Le Hirak l’a scandé plusieurs fois « Makache intikhabat maa el 3issabat », le peuple a tranché la question depuis plus de deux années, il l’a bien affirmé que seul un changement radical est à même de rétablir la confiance des citoyens dans les institutions.
La généralisation de toutes les pratiques frauduleuses, de la manipulation du suffrage universel, de la corruption et la persistance de la désignation par le haut de fausses représentations politiques et sociales, ne feront qu’aggraver la crise et la compliquer.

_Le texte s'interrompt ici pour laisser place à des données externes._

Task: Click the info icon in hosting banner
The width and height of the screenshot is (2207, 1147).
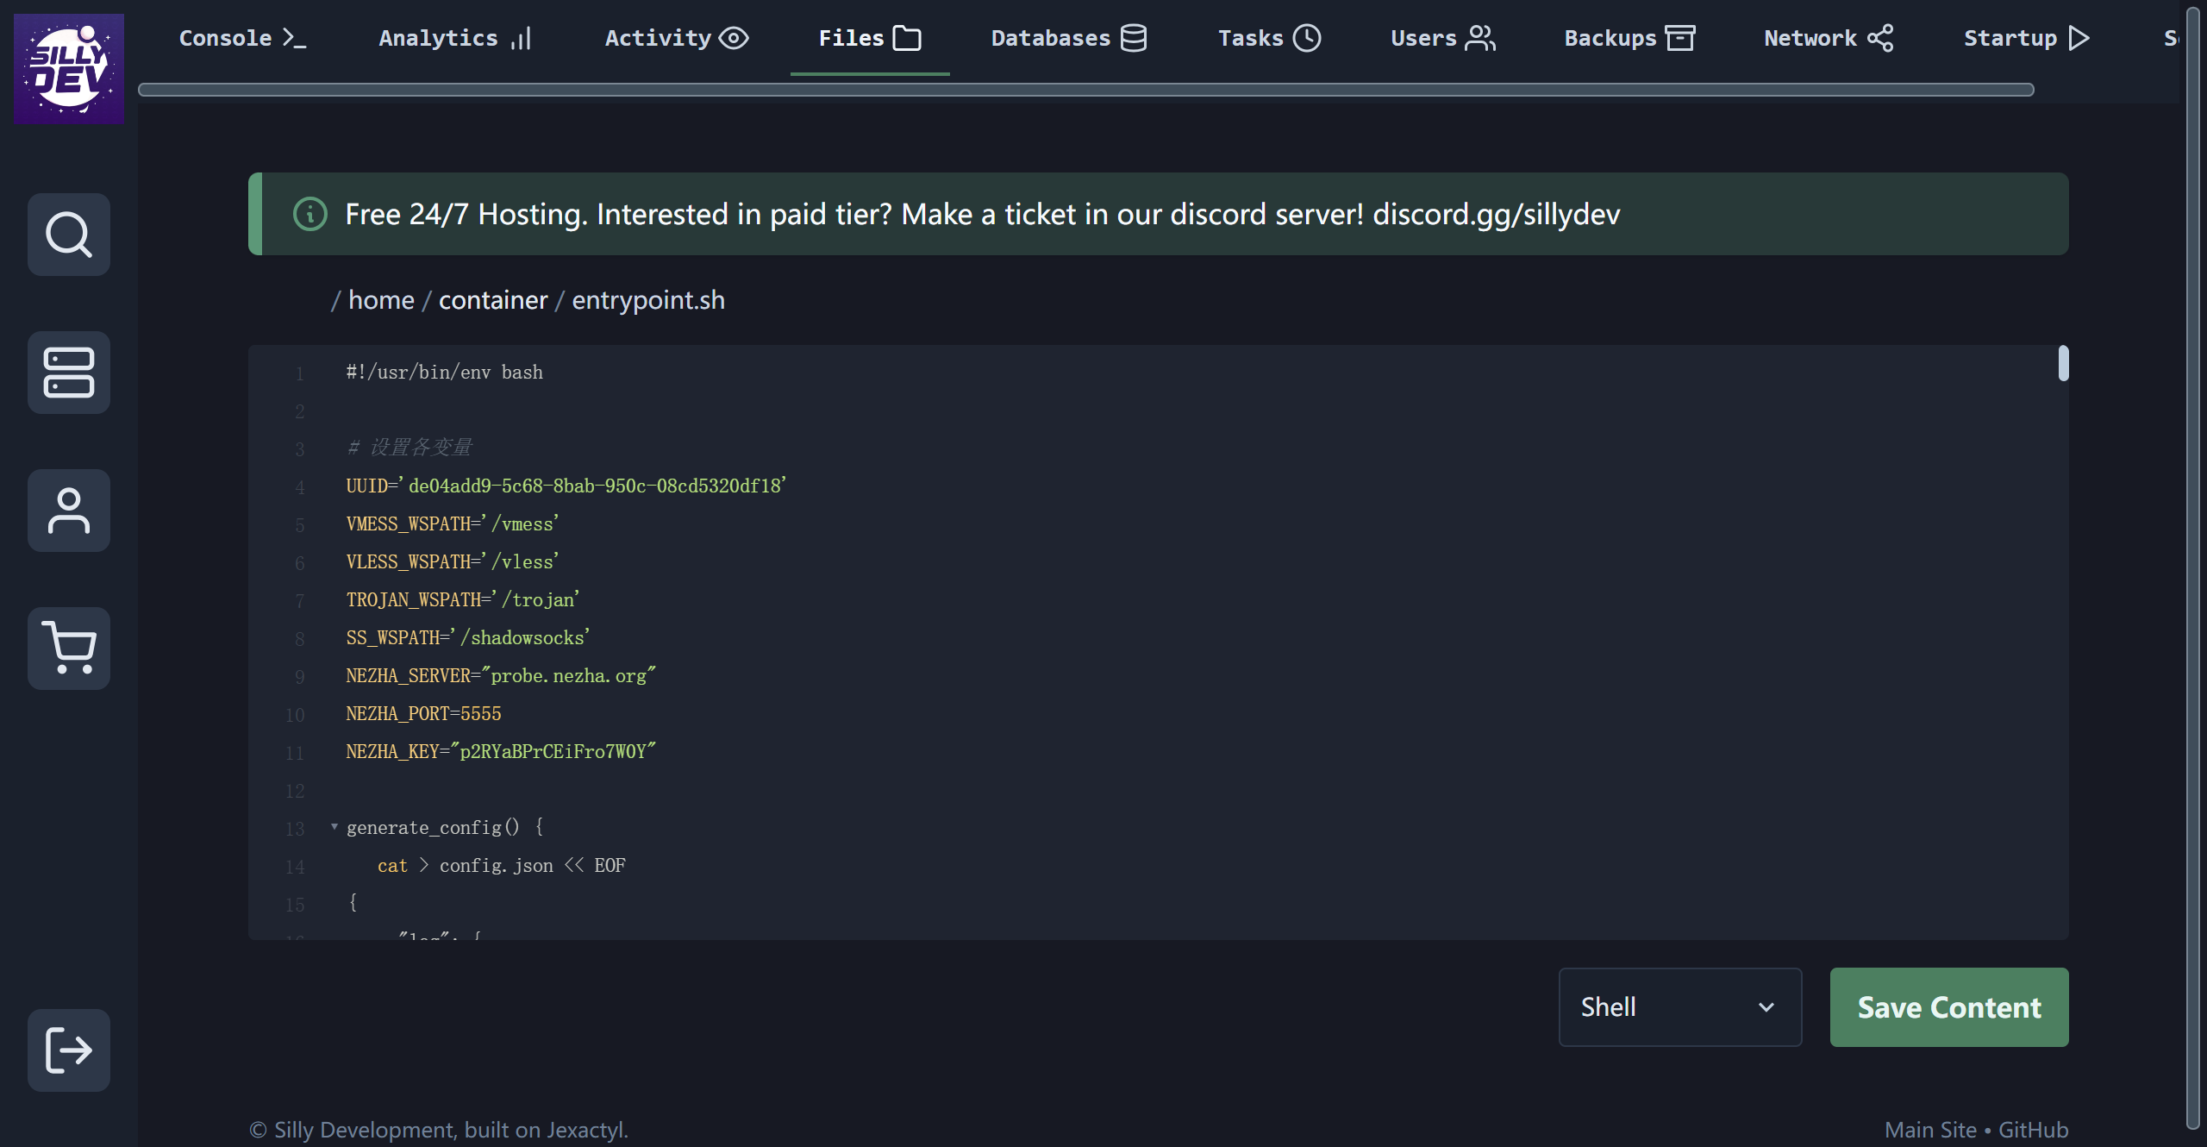Action: (x=310, y=214)
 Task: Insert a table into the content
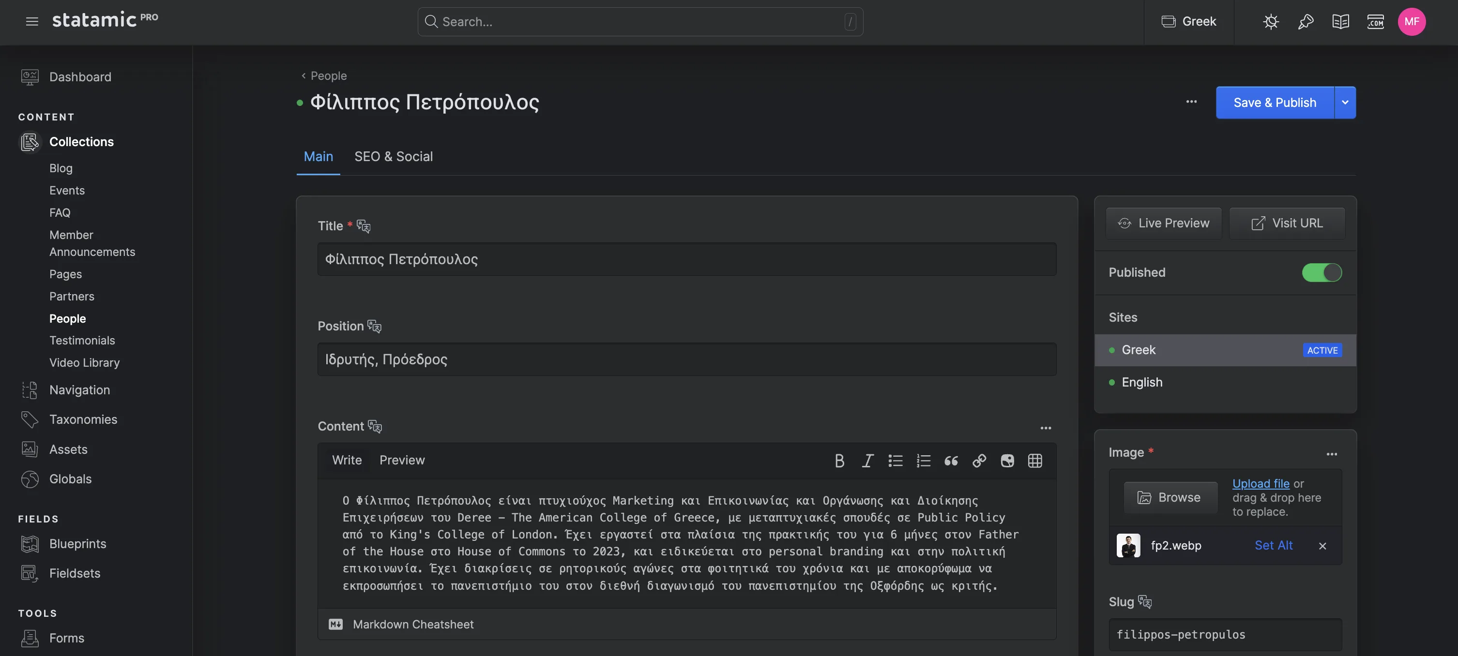pyautogui.click(x=1035, y=460)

Les jeux sont clairs, mis à part quelques personnes obnubilées par leurs propres caprices et aveuglées par l’appât, les citoyens ont bien compris qu’il s’agit d’une fausse élection mais d’une vraie mascarade. L’intention été de faire semblant de tout bouger pour que tout reste en place !
Du déjà vu au temps colonial disent les anciens, du déjà vécu pour nous qui avons assisté à toutes les ruses du pouvoir depuis 88 et ça sera une trahison de plus pour la jeunesse.

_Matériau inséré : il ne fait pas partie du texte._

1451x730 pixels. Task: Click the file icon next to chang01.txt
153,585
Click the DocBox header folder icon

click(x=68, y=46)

Au-delà des résultats concoctés au sommet et proclamés par l’instance électorale, les faits sont là : Tous les complices de l’ère Bouteflika sont de retour ! C’est la consécration pleine et entière de la CONTRE KHOTA promise par les locataires d’El Mouradia.
Finalement depuis le 22 février 2019, le pouvoir, tout en proclamant accompagner le Hirak, a mené un processus contre-révolutionnaire qui a abouti à la mise en place d’institutions illégitimes. Dans son obsession de maintien au pouvoir, les tenants du statu quo mortel ont concocté des institutions fantoches, vides et discréditées autant devant l’opinion nationale qu’internationale.
Aujourd’hui, Ils tentent violemment de taire la voix du peuple pour lui substituer celle des médiocres, des dociles et des charlatans.
Lorsqu’un responsable d’un parti politique connu pour son hostilité maladive envers la Kabylie, au vu et au su de toutes les instances judiciaires, tient des discours ethnicistes et d’insultes à l’égard de cette région, allant même jusqu’à faire l’apologie de la haine, cela atteste de la complicité au plus haut sommet de l’Etat.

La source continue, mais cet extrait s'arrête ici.